▸ PROBLEM TO SOLVE
Retype exactly what appears below from the line containing "Image resolution: width=480" down to the line containing "Task: Open the View my newsletter link", keeping both end lines. Do not include pictures.

(Beginning of DATA)

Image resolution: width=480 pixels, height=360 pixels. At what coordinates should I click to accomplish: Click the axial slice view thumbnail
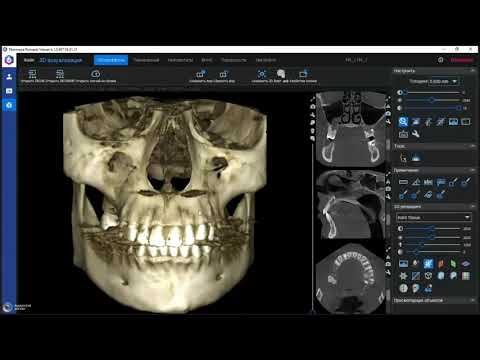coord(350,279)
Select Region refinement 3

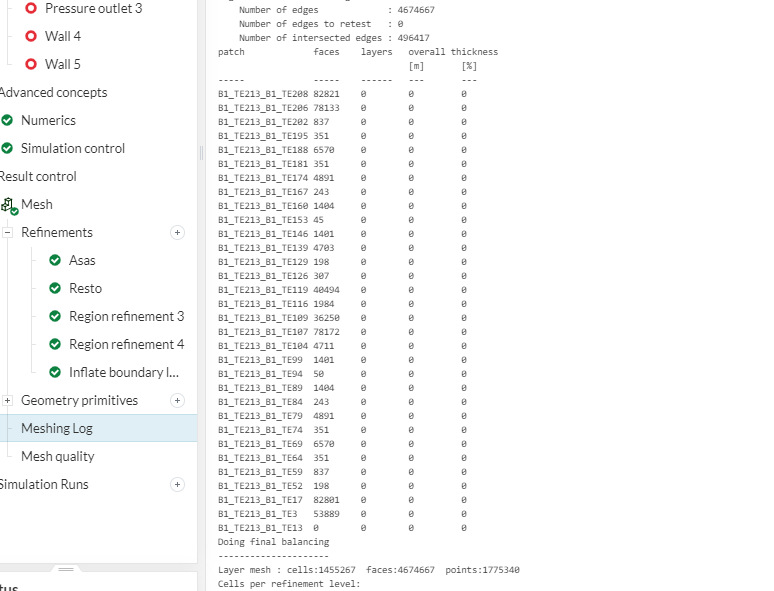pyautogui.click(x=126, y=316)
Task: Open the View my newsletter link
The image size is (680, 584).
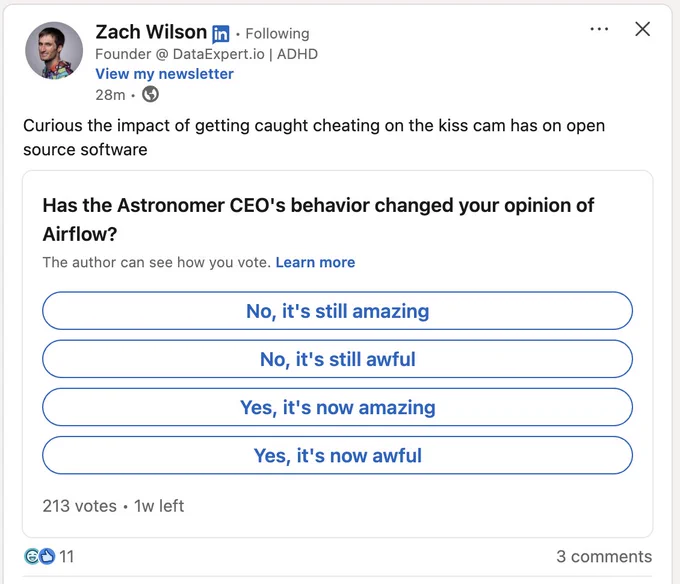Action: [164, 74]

(End of DATA)
(Beginning of DATA)

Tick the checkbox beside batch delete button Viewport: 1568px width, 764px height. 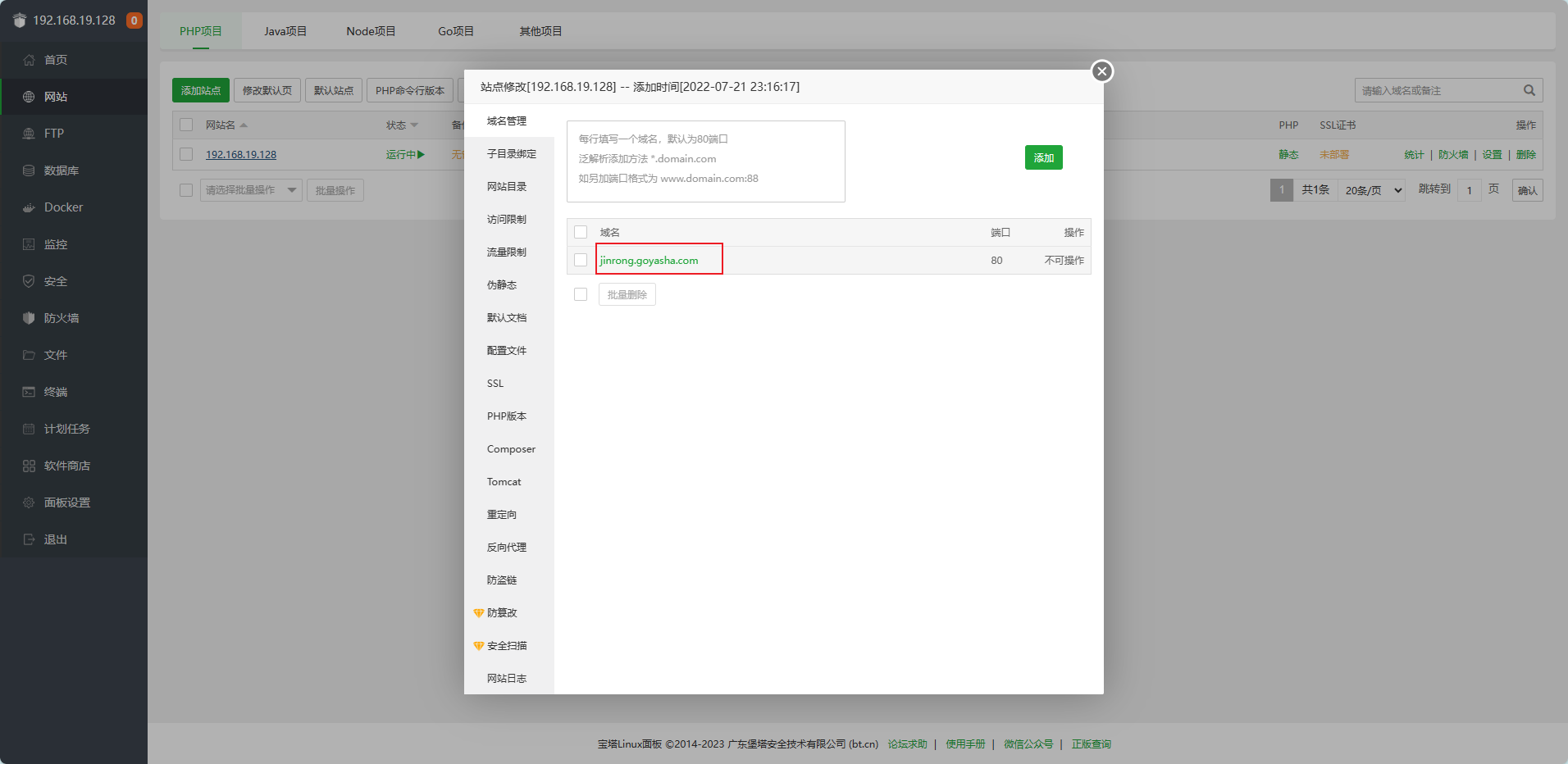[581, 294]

(End of DATA)
(Beginning of DATA)

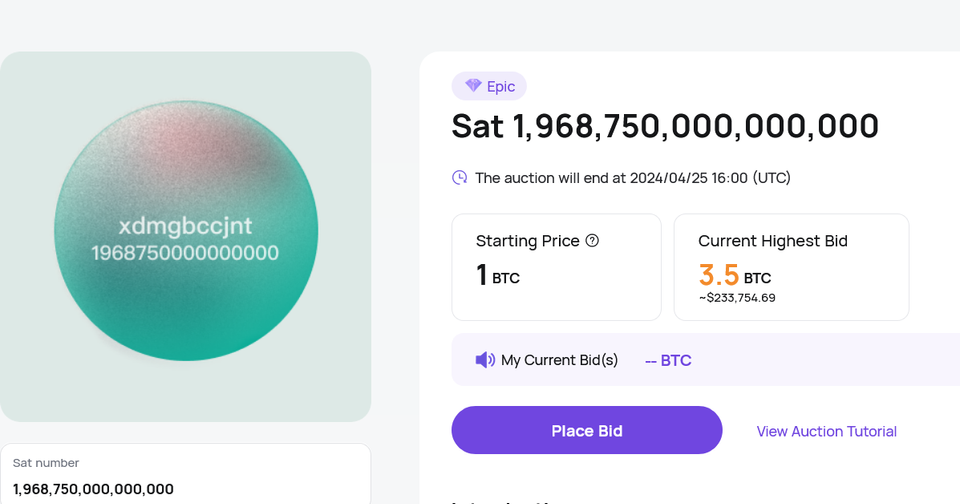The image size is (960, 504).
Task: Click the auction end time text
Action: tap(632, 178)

(End of DATA)

▸ RESPONSE BOX
Image resolution: width=480 pixels, height=360 pixels. At what coordinates should I click to accomplish: Click the axial slice view thumbnail
coord(350,279)
Select Region refinement 3

pyautogui.click(x=126, y=316)
Task: Open the View my newsletter link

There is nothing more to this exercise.